──────── Vorliegender Text

# Studioblitzanlage Balcar/Bowens



## ralfoview (12. Dezember 2005)

Hi Fotofreunde,

kennt sich jemand unter Euch mit den Anlagen von Balca oder Bowens aus?

Ich habe folgendes Problemchen: der Generator ist von Balcar und die zwei Blitzköpfe anscheinend von Bowens. Allerdings gibt es an den Teilen kein Typen/Herstellerschild.

Bei einer ist der Blitztubus defekt - also habe ich von Balcar einen neuen bestellt, in der Annahme, det passcht scho....

Die alte Röhre wurde aber über einen Adatper an den Blitzkopf gesteckt, der ist aber fest verlötet. Was also machen? bzw. kann ich einen neuen Blitzkopf kaufen (der leistungsmäßig) an die Anlage passt (1200ws)

Hat jemand von Euch Hinweise im Internet, o.ä.?

fragend und dankend ;-)

ralfoview


----------



## burnobaby (14. Dezember 2005)

Hi
Hab selbst noch nich so viel Ahnung davon, aber ich würd mal bei (@Mod: Sorry, nichts gegen Tutorials.de / Ist das beste Forum wo gibt wenns nicht um Fotografieren geht! Das geht hier ein bischen unter! Naja abwarten und nichts für ungut!   ) http://www.dslr-forum.de nachschauen, da kann man dir auf jeden Fall helfen! 

So ich verabschiede mich erstmal und hoffe das es mir keiner Böse nimmt,das ich ein anderes Forum verlinke! 

MfG Burno


----------



## ralfoview (16. Dezember 2005)

Ich werd's mal da probieren, merci ;-)


ralfoview


----------

────────────────
──────── Erfasste Angaben

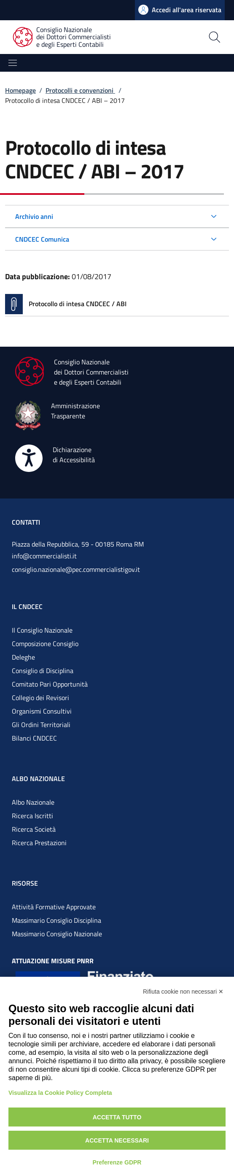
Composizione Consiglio (45, 644)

────────────────

**Die Aufgabe:**
Stimmen diese Aussagen mit dem Forenthread zur Studioblitzanlage überein? 1. Der Generator stammt von Balcar. 2. An den Blitzköpfen ist ein Herstellerschild angebracht. 3. Der Adapter ist fest mit dem Blitzkopf verlötet. Beantworte jede mit Ja oder Nein und zitiere die entscheidenden Worte wörtlich.

**Schriftliche Lösung:**
1. Ja: „der Generator ist von Balcar“
2. Nein: „Allerdings gibt es an den Teilen kein Typen/Herstellerschild.“
3. Ja: „der ist aber fest verlötet“